# QUESTIONS:
1/ Which NVIDIA driver version does the TensorRT-LLM issue report list?
2/ Resume the TensorRT-LLM issue report about broken int4 output for the merged Llama2 70b model from the point where it stops.
━━━━━ SUPPLIED PASSAGE
TensorRT-LLM: Broken output for int4 weight-only quantized version of merged Llama2 70b model with more layers

System Info

CPU archtecture: x86_64
CPU/Host memory size: 500GB total
GPU properties (for quant)
- GPU name: 4x NVIDIA A100 80GB
- GPU memory size: 320GB total
GPU properties (for runtime)
- GPU name: 4x NVIDIA RTX 4090
- GPU memory size: 96GB total
Libraries
- tensorrt @ file:///usr/local/tensorrt/python/tensorrt-9.2.0.post12.dev5-cp310-none-linux_x86_64.whl
- tensorrt-llm==0.9.0.dev2024022700
- nvidia-cublas-cu12==12.1.3.1
- nvidia-cudnn-cu12==8.9.2.26
- nvidia-ammo==0.7.3
- Container used: nvcr.io/nvidia/tritonserver:24.01-trtllm-python-py3
NVIDIA driver version: 535.129.03
OS: Ubuntu 22.04.4 LTS
CUDA version: 12.2

Who can help?

@Tracin

Information

The official example scripts
My own modified scripts

Tasks

An officially supported task in the examples folder (such as GLUE/SQuAD, …)
My own task or dataset (give details below)
━━━━━━━━━━
━━━━━ DATA FOR ANALYSIS
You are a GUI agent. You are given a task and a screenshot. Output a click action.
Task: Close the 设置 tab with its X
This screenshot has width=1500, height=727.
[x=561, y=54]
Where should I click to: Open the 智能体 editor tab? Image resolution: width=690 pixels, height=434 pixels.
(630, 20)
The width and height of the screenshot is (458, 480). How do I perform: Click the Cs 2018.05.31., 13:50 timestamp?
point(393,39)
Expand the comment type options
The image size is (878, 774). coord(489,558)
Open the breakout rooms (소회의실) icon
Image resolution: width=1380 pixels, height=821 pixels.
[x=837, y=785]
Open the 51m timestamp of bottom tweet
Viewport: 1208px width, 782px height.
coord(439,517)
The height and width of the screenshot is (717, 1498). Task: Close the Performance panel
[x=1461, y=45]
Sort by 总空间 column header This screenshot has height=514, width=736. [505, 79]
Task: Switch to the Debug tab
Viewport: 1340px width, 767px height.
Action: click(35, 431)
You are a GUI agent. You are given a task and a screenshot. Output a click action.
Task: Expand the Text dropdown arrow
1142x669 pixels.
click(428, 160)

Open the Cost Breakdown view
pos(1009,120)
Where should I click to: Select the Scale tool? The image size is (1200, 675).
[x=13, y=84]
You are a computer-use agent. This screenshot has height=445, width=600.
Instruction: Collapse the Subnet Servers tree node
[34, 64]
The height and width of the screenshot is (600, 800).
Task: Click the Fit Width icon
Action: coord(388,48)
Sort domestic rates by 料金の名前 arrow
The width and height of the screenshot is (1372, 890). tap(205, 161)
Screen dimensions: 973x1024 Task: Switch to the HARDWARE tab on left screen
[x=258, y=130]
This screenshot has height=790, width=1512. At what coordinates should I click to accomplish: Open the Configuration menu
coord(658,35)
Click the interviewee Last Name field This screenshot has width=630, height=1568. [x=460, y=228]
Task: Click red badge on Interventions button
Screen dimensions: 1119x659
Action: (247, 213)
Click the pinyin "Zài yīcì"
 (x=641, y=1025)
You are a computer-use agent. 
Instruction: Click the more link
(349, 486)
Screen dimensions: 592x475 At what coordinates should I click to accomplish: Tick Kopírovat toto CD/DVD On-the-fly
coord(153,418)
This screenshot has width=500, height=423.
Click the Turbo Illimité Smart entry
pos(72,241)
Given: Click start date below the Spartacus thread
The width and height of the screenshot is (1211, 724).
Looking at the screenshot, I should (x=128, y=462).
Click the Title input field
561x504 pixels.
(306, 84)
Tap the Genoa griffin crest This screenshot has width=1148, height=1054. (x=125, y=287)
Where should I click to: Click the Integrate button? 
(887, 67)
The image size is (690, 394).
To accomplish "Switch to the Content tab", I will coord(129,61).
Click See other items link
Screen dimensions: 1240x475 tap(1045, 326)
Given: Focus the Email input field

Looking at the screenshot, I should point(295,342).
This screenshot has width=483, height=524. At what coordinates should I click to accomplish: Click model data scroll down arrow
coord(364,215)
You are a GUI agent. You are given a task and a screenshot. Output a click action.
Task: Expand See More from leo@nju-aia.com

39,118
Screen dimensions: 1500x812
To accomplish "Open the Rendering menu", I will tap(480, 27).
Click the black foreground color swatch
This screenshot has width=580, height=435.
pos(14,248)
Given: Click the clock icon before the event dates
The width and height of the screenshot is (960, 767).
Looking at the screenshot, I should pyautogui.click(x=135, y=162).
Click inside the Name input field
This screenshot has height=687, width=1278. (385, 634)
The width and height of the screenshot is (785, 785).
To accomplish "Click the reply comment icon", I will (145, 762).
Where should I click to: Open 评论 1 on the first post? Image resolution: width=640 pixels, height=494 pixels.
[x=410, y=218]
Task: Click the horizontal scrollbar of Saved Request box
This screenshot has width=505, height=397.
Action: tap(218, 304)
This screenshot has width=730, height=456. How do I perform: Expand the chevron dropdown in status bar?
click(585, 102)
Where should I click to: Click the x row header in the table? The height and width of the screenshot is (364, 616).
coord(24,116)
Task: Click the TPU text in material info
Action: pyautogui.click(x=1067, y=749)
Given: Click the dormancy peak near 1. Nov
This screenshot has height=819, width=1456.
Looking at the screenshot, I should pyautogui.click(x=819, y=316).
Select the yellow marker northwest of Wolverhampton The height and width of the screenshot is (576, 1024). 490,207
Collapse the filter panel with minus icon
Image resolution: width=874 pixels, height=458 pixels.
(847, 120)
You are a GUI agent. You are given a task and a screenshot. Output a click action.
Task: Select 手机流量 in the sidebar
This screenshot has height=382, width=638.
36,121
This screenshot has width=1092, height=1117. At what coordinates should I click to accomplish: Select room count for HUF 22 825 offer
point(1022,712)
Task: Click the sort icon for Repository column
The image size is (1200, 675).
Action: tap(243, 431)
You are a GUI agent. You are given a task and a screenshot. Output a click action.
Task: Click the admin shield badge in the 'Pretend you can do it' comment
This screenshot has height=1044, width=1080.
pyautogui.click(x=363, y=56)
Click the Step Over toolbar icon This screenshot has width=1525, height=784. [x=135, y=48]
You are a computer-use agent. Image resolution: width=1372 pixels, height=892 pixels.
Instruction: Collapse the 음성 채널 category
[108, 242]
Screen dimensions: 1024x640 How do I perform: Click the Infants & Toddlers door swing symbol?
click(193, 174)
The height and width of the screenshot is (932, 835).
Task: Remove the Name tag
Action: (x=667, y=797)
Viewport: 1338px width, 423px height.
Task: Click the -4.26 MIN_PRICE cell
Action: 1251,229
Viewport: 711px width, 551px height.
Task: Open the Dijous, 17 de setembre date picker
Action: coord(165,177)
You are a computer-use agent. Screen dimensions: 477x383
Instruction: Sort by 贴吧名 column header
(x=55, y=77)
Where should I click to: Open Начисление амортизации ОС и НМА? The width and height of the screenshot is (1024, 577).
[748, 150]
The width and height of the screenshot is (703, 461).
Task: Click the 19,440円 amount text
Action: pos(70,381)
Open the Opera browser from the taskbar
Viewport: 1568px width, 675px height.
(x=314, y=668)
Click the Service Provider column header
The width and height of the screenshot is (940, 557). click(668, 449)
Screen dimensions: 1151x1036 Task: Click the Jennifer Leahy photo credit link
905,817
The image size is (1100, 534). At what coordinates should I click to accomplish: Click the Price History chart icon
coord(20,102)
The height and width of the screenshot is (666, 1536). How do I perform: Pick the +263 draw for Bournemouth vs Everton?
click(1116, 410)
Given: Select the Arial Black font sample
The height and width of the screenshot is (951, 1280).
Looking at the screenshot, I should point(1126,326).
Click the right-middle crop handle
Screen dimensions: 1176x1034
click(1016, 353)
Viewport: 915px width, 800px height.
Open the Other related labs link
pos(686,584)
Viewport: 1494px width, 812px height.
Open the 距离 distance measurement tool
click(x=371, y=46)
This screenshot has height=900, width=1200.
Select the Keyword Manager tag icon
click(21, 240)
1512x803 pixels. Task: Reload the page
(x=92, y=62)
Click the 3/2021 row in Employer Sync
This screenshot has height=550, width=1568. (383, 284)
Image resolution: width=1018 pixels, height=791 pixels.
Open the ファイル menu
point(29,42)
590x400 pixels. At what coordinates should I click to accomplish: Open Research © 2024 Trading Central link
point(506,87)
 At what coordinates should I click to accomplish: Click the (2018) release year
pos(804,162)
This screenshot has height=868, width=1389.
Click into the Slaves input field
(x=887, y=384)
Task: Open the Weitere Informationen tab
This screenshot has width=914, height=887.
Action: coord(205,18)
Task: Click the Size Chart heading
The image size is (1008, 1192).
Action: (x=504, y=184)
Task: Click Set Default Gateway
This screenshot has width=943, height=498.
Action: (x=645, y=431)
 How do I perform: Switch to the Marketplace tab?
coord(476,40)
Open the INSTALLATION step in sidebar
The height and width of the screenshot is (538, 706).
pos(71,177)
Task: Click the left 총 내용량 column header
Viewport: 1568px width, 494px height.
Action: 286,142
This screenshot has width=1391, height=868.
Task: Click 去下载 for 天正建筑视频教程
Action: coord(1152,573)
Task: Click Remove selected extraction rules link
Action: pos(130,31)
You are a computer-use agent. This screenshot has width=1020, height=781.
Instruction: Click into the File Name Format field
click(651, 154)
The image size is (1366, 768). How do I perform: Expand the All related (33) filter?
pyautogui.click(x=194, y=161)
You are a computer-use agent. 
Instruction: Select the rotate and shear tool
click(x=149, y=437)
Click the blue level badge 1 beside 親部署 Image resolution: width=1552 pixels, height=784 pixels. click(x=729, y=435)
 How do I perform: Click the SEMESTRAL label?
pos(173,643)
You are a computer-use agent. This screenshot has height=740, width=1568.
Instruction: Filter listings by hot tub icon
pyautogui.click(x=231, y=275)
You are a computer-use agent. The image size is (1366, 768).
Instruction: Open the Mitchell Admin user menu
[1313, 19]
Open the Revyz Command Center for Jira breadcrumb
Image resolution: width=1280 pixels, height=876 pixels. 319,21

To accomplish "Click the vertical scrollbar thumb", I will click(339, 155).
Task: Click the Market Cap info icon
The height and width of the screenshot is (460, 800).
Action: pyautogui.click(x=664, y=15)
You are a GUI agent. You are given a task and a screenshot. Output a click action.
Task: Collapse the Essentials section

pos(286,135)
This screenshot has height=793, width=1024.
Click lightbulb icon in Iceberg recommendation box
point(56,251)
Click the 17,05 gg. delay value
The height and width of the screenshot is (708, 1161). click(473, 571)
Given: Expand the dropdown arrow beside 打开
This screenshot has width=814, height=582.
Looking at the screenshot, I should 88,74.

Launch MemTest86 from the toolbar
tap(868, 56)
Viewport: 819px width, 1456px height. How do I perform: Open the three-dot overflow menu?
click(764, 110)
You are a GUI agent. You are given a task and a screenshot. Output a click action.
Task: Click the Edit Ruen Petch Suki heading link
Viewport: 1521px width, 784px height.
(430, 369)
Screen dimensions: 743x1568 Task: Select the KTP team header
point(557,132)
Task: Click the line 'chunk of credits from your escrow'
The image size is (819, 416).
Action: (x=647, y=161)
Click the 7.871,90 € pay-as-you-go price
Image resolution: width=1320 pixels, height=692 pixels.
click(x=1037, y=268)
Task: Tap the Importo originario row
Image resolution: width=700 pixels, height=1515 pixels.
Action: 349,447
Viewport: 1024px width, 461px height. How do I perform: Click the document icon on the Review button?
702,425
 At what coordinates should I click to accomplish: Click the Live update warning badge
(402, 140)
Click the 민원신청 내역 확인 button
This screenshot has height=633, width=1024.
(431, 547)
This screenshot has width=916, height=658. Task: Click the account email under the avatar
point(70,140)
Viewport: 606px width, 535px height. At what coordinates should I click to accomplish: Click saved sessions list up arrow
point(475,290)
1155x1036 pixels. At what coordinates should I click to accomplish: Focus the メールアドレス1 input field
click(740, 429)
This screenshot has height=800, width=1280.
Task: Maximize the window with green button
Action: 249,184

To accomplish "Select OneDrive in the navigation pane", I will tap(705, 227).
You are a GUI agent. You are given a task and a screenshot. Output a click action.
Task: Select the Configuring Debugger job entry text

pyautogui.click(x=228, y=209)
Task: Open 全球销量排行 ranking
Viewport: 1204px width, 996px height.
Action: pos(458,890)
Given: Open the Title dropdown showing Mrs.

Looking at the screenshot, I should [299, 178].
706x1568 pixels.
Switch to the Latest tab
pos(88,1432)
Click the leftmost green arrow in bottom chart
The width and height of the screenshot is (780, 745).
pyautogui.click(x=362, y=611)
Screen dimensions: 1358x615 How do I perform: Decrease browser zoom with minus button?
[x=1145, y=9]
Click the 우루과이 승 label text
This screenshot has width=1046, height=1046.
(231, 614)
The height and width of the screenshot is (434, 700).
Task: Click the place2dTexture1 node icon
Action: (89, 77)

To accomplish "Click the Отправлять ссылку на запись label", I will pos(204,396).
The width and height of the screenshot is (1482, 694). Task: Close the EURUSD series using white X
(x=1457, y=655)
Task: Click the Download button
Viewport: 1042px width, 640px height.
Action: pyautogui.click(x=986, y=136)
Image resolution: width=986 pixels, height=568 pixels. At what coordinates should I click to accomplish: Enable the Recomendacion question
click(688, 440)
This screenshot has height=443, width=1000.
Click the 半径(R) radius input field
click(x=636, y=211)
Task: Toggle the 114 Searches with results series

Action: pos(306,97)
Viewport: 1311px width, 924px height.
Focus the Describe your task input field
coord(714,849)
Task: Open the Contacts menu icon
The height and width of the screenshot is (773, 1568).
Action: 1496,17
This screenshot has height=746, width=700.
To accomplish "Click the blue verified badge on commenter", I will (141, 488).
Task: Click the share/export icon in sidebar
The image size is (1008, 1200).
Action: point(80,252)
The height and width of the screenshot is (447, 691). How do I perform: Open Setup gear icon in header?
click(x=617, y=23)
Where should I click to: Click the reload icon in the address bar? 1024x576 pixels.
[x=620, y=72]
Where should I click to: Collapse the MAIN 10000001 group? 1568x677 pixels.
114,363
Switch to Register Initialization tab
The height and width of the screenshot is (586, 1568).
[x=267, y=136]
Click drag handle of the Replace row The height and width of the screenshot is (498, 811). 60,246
━━━━━━━━━━
# ANSWER SET:
1/ 535.129.03

2/
Reproduction

Launch nvcr.io/nvidia/tritonserver:24.01-trtllm-python-py3 container image
Install tensorrt-llm according to the readme: apt update apt install openmpi-bin libopenmpi-dev pip3 install tensorrt_llm -U --pre --extra-index-url https://pypi.nvidia.com
Also clone the repo so we can use the scripts git clone https://github.com/NVIDIA/TensorRT-LLM
Download the model from huggingface huggingface-cli download wolfram/miquliz-120b-v2.0 --local-dir /workspace/miquliz
Prepare the dependencies for checkpoint conversion script cd TensorRT-LLM/examples/llama pip install -r requirements.txt
Run the checkpoint conversion script as follows python3 convert_checkpoint.py --model_dir /workspace/miquliz/ --output_dir /workspace/miquliz-quantized/ --tp_size 4 --dtype float16 --use_weight_only --weight_only_precision int4 --fp8_kv_cache --enable_fp8
Copy the quantized model to inference server
Build engine as follows trtllm-build --checkpoint_dir /workspace/miquliz-quantized/ --output_dir /workspace/miquliz-engine/ --max_batch_size 1 --max_output_len 256 --weight_only_precision int4 --gemm_plugin float16 --paged_kv_cache enable --use_custom_all_reduce disable --multi_block_mode enable
Run engine as follows mpirun --allow-run-as-root -n 4 python3 ../run.py --max_output_len 256 --tokenizer_dir /workspace/miquliz/ --engine_dir /workspace/miquliz-engine/

Expected behavior

The engine builds without warning messages and generates sensible output

actual behavior

The engine builds, but many warning messages of this format are printed for ever tensor in every layer:

[TRT] [W] IElementWiseLayer with inputs LLaMAForCausalLM/transformer/vocab_embedding/GATHER_0_output_0 and LLaMAForCausalLM/transformer/layers/0/input_layernorm/SHUFFLE_0_output_0: first input has type Half but second input has type Float.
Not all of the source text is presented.